But his passion for British popular entertainment means his heart is beside the seaside. He’s just as happy dressed in his bright red ringmaster-style hat and jacket, firing fleas out of a cannon in front of a few children, parents and grandparents.
“I’ve been through various incarnations, done bigger and bigger things,” says Tony. “But then I gave it all up and bought myself a puppet booth and went busking on Morecambe seafront!” he adds, unable to contain his laughter.
“It’s really important to me that there is an integrity about what people do.”
Tony spent 27 years performing as part of his seaside pierrot troupe “The Pierrotters” before setting up Promenade Promotions (Prom-Prom) Limited in 2003.

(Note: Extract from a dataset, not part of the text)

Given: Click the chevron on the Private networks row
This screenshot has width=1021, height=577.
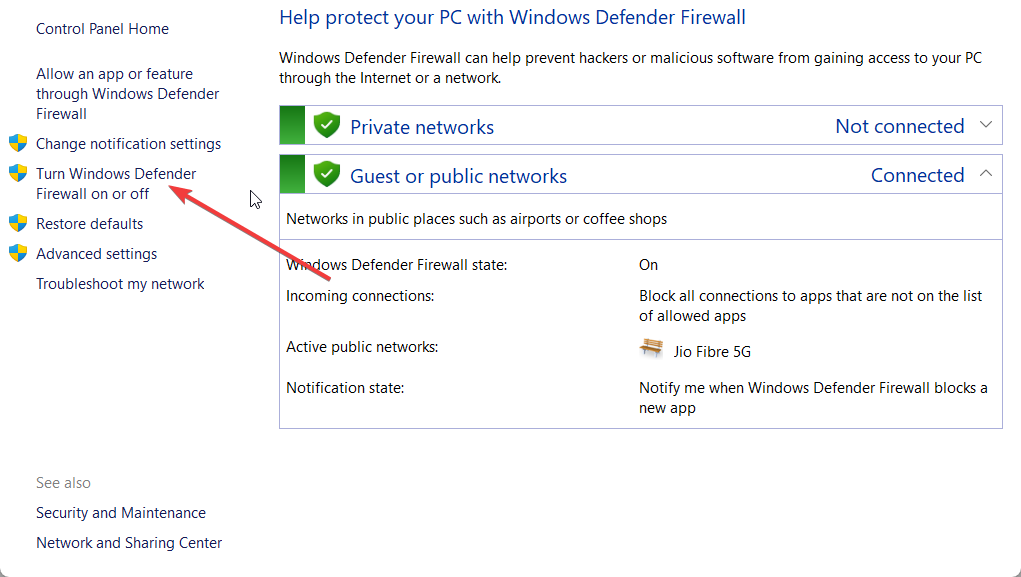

For the past ten years, he’s travelled the country as Uncle Tacko!, captivating audiences on seafronts, in classrooms, car parks and museums and more.

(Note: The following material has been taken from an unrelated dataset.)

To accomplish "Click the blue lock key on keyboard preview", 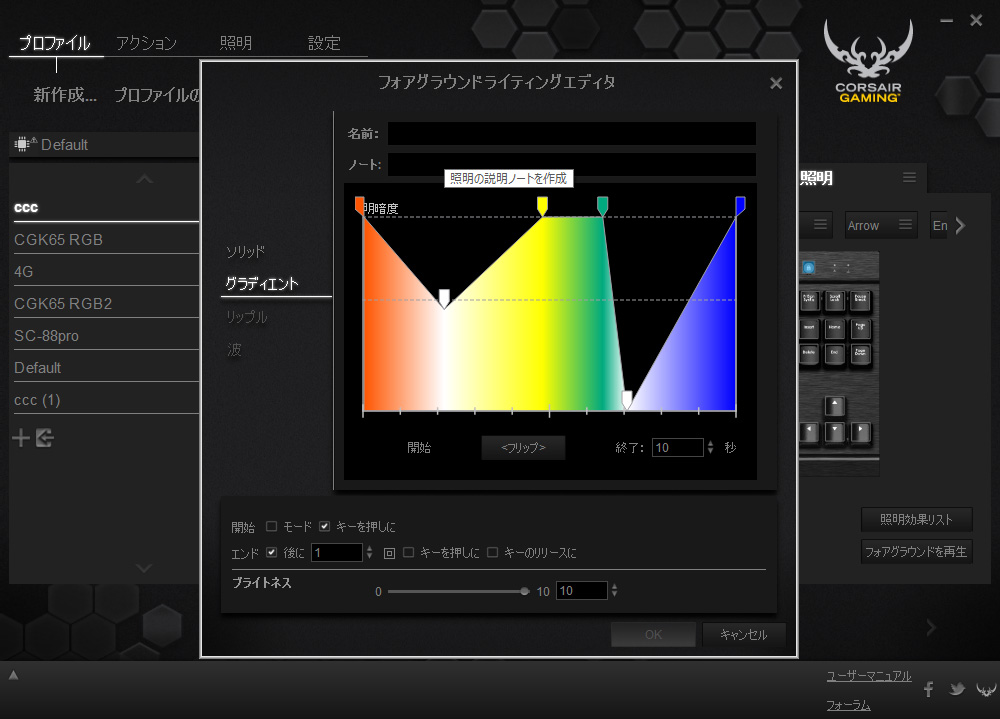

As well as the shows, Prom-Prom was set up to deliver projects, workshops, consultancy and research to promote and preserve traditional British entertainment. He’s become a well-respected expert on the genre, often working with academics and broadcasters.
“The open air is where all performance begins,” says father-of-three Tony, who has also been working as a part-time drama lecturer at Exeter University. “It’s our most natural environment. When we’re at the seaside, we’re competing with other attractions, whether that’s screens or ice cream or the play park or the beach. But that’s part of the fun. In live performance, what I really like is having to play in the moment. Yes, I can say the same things every time but there are no lights, no stage, there’s nothing hiding me. It’s about building a relationship with the audience.”
Tony and his tiny team, including Olga, the mighty Hercu-Fleas and trapeze artist Madam Flea-Flea, are back performing in Teignmouth this summer. Tony is also hoping to organise shows on Exeter Quay and would love the chance to ‘flea wrangle’ on seafronts in Dawlish or Torbay – natural homes for this joyful, family friendly event.
My kids and I managed to catch the fleas and Uncle Tacko! in Teignmouth last year and it was a delight: sunshine, sea air and people from all cultures and generations laughing together at this very bonkers and very British performance.
“You get what I call these ‘what it’s all about’ moments, or WIAs,” says Tony, as I tell him what a great time we had that day on the East Devon coast. “There could not be a more beautiful place to perform seaside entertainment. You’re there and the sun’s going down, you’ve done two or three shows, you’re tired but you’re warm and proud because you’ve made people laugh. There’s nothing more important than that.”